- Exercise instructions
1. In the review of the members' evening, repeat the stretch from "Well, we then" through "with the music." word for word.
2. According to the members' evening review, who performed or recorded Begin the Beguine? Name every such person.
3. Write the next part of the account of the members' evening, starting after its last sentence.

- Extract to read
* * *
Members’ evening

November 2025

Members’ evenings always bring surprises. It is an opportunity for them to bring for the delectation of others, something that appeals to them or they have discovered recently. They are always eclectic and never with any kind of theme unlike say, a concert where the organisers try to focus on a composer say. Which sort of makes such evenings a strength because no one of knows what the others are going to bring. It is if you will, a kind of musical tapas the only difference being it’s all brought to you and you don’t have to chose.

But enough, what did we hear you ask? We started with Brahm’s second cello sonata in F, a kind of introduction to the evening. Following was a surprise and that was a quartet for saxophones by Jean Francaix (in French) where you will read he had an illustrious career and was encouraged by Ravel. The saxophone does not get much of an airing in classical music – a pity for such versatile family of instruments.

Well, we then had an addition to our evenings in the form of a DVD and a recording of Begin the Beguine performed by Fred Astaire and Eleanor Powell. This Cole Porter song did not get much attention until Artie Shaw recorded a few years later on the B side of a record whereupon it shot to fame and was a huge success for him. Shaw met Porter and words were exchanged apparently because Porter rather resented his success with the number. The film performance was great to see with amazing dancing to go with the music.
* * *
- Data section
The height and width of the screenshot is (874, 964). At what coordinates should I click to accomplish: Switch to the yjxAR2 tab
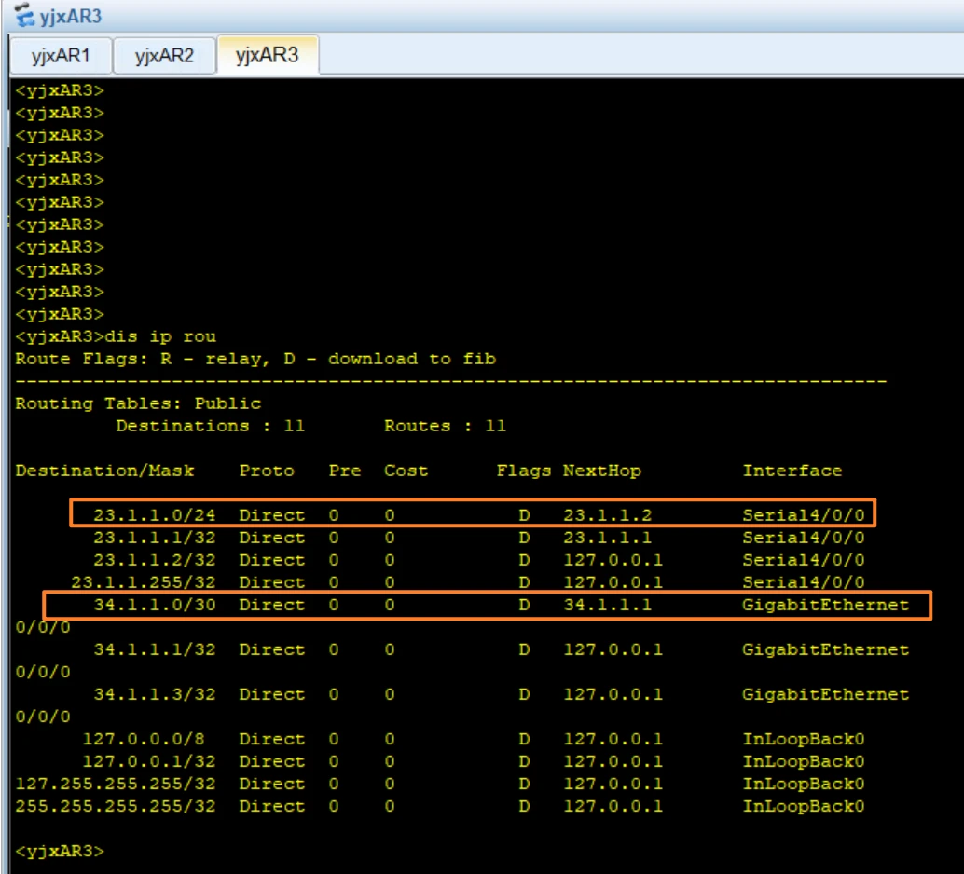point(164,56)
* * *
- Responses by task
1.
Well, we then had an addition to our evenings in the form of a DVD and a recording of Begin the Beguine performed by Fred Astaire and Eleanor Powell. This Cole Porter song did not get much attention until Artie Shaw recorded a few years later on the B side of a record whereupon it shot to fame and was a huge success for him. Shaw met Porter and words were exchanged apparently because Porter rather resented his success with the number. The film performance was great to see with amazing dancing to go with the music.

2. Fred Astaire, Eleanor Powell, Artie Shaw

3.
We were introduced to the music of Lassana Diabaté a musician from Guinea in Africa in a performance of Sunjata’s Time for string quartet, a quite unusual piece.

Something more traditional but meaningful for the presenter was the third movement from Mozart’s Oboe Quartet in F Major K 370. The concerto (for that effectively what it is) is significant as one of his first major works having left Salzburg in 1781 and started to make his mark in Vienna.

Next was a leap to the American composer Philip Glass and the third movement of his Violin Concerto composed in 1987 and is typical of this composer with its repeated themes and modulation.

Film music doesn’t always get the attention it deserves with three examples from the Italian Job, Once Upon the Time in the West and Where Eagles Dare. It is a creation of the twentieth century with the invention of the cinema and eventually the ‘talkies. Composers have to match the music to the action although in some cases the film is edited around the music.

A wonderful film of a Chaconne from Partita No 2 BWV 1004 followed performed by Nathan Milstein. Although of some vintage, it was outstanding and a reminder of his greatness as a performer. We remarked on how young the audience was when the camera panned back. Would such a performance today attract such an audience …?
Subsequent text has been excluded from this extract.